Part of a data file
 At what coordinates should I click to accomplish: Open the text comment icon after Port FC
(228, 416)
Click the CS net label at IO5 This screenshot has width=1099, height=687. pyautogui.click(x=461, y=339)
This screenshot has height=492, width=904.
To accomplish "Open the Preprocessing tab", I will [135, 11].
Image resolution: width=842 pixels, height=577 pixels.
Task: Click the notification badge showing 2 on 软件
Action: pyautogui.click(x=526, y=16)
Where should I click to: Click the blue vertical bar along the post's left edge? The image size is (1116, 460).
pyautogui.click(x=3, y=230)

---

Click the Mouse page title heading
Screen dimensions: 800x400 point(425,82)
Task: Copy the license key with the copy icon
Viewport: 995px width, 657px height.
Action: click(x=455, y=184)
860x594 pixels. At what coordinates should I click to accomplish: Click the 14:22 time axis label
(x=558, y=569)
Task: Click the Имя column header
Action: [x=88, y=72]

▸ EXERCISE GOAL:
Could you repeat the items above word for word, starting at the line that contains "Task: Copy the license key with the copy icon" and stopping after the line that contains "Action: [x=88, y=72]"?

▸ RESPONSE TO THE EXERCISE:
Task: Copy the license key with the copy icon
Viewport: 995px width, 657px height.
Action: click(x=455, y=184)
860x594 pixels. At what coordinates should I click to accomplish: Click the 14:22 time axis label
(x=558, y=569)
Task: Click the Имя column header
Action: [x=88, y=72]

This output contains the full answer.